Picasso disait : « Donnez-moi un musée et je le remplirai ! » En doublant la surface d’exposition de l’hôtel Salé par rapport à son ouverture en 1985, n’est-ce pas comme lui en offrir deux ?
Le musée national Picasso s’étend en effet aujourd’hui sur 5 300 m2 dont 3 800 m2 d’exposition. Il offre désormais 34 salles, soit une quinzaine de plus que précédemment avec un accrochage inaugural de quatre cents chefs-d’œuvre.
Que penserait Pablo Picasso de son musée ?
Je crois qu’il aurait posé le pinceau en se disant : « J’ai bien travaillé ! » Il était tellement obsédé par l’urgence du temps et égocentré sur son œuvre que je me demande si un tel appétit aurait pu être satisfait.
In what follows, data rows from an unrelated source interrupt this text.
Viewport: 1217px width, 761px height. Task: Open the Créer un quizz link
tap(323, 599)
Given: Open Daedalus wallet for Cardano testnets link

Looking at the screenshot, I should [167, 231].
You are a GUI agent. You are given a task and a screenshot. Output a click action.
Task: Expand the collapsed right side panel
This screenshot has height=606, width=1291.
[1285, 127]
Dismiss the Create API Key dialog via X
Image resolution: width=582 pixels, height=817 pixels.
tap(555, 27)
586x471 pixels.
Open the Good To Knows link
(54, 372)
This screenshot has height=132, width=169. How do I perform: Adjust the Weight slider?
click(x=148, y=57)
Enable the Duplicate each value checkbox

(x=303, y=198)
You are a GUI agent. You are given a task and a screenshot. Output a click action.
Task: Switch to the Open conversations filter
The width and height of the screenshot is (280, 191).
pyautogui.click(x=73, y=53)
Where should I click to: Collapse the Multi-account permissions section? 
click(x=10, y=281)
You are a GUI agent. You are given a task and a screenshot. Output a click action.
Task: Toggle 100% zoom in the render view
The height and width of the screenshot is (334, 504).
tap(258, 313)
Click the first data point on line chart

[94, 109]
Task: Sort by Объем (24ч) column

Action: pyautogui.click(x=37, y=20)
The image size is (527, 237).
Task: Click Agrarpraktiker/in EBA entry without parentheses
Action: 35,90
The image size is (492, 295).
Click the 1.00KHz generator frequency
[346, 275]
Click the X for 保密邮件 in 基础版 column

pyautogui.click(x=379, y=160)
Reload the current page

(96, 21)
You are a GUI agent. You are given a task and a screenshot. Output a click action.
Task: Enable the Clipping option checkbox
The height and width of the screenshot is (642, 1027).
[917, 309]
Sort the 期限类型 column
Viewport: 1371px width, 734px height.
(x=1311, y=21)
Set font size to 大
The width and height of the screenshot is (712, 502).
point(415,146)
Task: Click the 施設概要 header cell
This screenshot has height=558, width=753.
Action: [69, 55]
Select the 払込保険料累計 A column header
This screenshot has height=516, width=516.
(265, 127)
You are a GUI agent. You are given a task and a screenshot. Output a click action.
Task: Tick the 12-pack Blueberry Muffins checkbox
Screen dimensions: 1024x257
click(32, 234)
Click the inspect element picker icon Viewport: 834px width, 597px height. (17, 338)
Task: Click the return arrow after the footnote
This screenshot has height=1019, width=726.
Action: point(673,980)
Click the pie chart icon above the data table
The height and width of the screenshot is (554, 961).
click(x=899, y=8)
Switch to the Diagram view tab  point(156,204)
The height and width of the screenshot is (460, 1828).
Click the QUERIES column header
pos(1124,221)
Mais ce musée est un bon début de réponse…
Quelle salle vous émeut particulièrement ?
Honnêtement quand je monte l’escalier d’honneur, une merveille architecturale, j’éprouve une fierté exceptionnelle devant le buste de ma grand-mère Marie-Thérèse Walter. J’ai l’impression d’être à la maison… Et, je suis très impressionné par le dernier étage qui accueille la collection personnelle de Picasso. Une centaine de paysages, nus et natures mortes de Renoir, Degas, Gauguin, Cézanne, Matisse et aussi le Douanier Rousseau avec lequel il menait un dialogue ininterrompu. Il y a là un effet miroir puissant et Picasso semble dire : « Regardez, je suis l’un des vôtres ! »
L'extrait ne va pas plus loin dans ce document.